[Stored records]
--*--

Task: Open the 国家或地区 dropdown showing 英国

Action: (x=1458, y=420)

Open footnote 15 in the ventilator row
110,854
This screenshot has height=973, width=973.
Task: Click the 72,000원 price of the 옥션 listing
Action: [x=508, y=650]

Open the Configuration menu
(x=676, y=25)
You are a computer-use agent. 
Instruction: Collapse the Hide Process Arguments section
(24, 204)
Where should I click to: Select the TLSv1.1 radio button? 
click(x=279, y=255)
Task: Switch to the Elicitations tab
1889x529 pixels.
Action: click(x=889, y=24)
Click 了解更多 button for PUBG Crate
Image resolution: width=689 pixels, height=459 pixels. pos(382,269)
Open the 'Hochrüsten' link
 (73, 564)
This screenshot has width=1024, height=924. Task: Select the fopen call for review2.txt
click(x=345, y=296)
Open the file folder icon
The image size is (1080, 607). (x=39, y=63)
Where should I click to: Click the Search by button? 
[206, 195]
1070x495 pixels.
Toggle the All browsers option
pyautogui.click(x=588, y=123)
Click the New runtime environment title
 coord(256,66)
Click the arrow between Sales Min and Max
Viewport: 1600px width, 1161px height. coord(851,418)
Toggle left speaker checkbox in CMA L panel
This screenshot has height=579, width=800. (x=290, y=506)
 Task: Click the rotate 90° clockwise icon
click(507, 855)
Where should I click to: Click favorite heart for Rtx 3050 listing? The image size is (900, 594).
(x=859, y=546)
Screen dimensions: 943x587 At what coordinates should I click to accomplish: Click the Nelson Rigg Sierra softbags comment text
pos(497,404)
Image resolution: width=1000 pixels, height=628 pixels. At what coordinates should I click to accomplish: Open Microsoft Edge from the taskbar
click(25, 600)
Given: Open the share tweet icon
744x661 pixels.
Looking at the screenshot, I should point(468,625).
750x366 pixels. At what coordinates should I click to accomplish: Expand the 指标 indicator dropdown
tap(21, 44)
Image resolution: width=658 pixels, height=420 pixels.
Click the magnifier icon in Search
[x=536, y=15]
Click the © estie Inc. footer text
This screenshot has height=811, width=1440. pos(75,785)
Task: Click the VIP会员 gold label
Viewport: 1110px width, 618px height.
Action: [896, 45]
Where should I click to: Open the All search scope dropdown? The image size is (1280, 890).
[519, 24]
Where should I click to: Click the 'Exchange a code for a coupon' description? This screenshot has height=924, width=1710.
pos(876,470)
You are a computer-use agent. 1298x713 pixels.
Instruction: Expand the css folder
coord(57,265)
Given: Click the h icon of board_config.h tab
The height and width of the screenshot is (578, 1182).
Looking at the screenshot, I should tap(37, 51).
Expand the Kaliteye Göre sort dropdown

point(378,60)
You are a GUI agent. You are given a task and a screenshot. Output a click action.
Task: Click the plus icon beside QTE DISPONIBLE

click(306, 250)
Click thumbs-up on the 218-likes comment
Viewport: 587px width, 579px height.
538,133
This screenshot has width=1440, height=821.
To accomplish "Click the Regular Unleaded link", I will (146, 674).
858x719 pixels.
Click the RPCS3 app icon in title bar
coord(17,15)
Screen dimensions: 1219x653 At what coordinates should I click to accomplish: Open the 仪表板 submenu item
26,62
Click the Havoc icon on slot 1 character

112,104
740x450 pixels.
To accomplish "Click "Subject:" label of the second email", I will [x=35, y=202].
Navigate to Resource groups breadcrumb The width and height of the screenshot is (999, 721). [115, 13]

--*--

**WHAT YOU NEED TO DO:**
Give back the data exactly, with no line dropped.

**ANSWER SECTION:**
Task: Open the 国家或地区 dropdown showing 英国

Action: (x=1458, y=420)

Open footnote 15 in the ventilator row
110,854
This screenshot has height=973, width=973.
Task: Click the 72,000원 price of the 옥션 listing
Action: [x=508, y=650]

Open the Configuration menu
(x=676, y=25)
You are a computer-use agent. 
Instruction: Collapse the Hide Process Arguments section
(24, 204)
Where should I click to: Select the TLSv1.1 radio button? 
click(x=279, y=255)
Task: Switch to the Elicitations tab
1889x529 pixels.
Action: click(x=889, y=24)
Click 了解更多 button for PUBG Crate
Image resolution: width=689 pixels, height=459 pixels. pos(382,269)
Open the 'Hochrüsten' link
 (73, 564)
This screenshot has width=1024, height=924. Task: Select the fopen call for review2.txt
click(x=345, y=296)
Open the file folder icon
The image size is (1080, 607). (x=39, y=63)
Where should I click to: Click the Search by button? 
[206, 195]
1070x495 pixels.
Toggle the All browsers option
pyautogui.click(x=588, y=123)
Click the New runtime environment title
 coord(256,66)
Click the arrow between Sales Min and Max
Viewport: 1600px width, 1161px height. coord(851,418)
Toggle left speaker checkbox in CMA L panel
This screenshot has height=579, width=800. (x=290, y=506)
 Task: Click the rotate 90° clockwise icon
click(507, 855)
Where should I click to: Click favorite heart for Rtx 3050 listing? The image size is (900, 594).
(x=859, y=546)
Screen dimensions: 943x587 At what coordinates should I click to accomplish: Click the Nelson Rigg Sierra softbags comment text
pos(497,404)
Image resolution: width=1000 pixels, height=628 pixels. At what coordinates should I click to accomplish: Open Microsoft Edge from the taskbar
click(25, 600)
Given: Open the share tweet icon
744x661 pixels.
Looking at the screenshot, I should point(468,625).
750x366 pixels. At what coordinates should I click to accomplish: Expand the 指标 indicator dropdown
tap(21, 44)
Image resolution: width=658 pixels, height=420 pixels.
Click the magnifier icon in Search
[x=536, y=15]
Click the © estie Inc. footer text
This screenshot has height=811, width=1440. pos(75,785)
Task: Click the VIP会员 gold label
Viewport: 1110px width, 618px height.
Action: [896, 45]
Where should I click to: Open the All search scope dropdown? The image size is (1280, 890).
[519, 24]
Where should I click to: Click the 'Exchange a code for a coupon' description? This screenshot has height=924, width=1710.
pos(876,470)
You are a computer-use agent. 1298x713 pixels.
Instruction: Expand the css folder
coord(57,265)
Given: Click the h icon of board_config.h tab
The height and width of the screenshot is (578, 1182).
Looking at the screenshot, I should tap(37, 51).
Expand the Kaliteye Göre sort dropdown

point(378,60)
You are a GUI agent. You are given a task and a screenshot. Output a click action.
Task: Click the plus icon beside QTE DISPONIBLE

click(306, 250)
Click thumbs-up on the 218-likes comment
Viewport: 587px width, 579px height.
538,133
This screenshot has width=1440, height=821.
To accomplish "Click the Regular Unleaded link", I will (146, 674).
858x719 pixels.
Click the RPCS3 app icon in title bar
coord(17,15)
Screen dimensions: 1219x653 At what coordinates should I click to accomplish: Open the 仪表板 submenu item
26,62
Click the Havoc icon on slot 1 character

112,104
740x450 pixels.
To accomplish "Click "Subject:" label of the second email", I will [x=35, y=202].
Navigate to Resource groups breadcrumb The width and height of the screenshot is (999, 721). [115, 13]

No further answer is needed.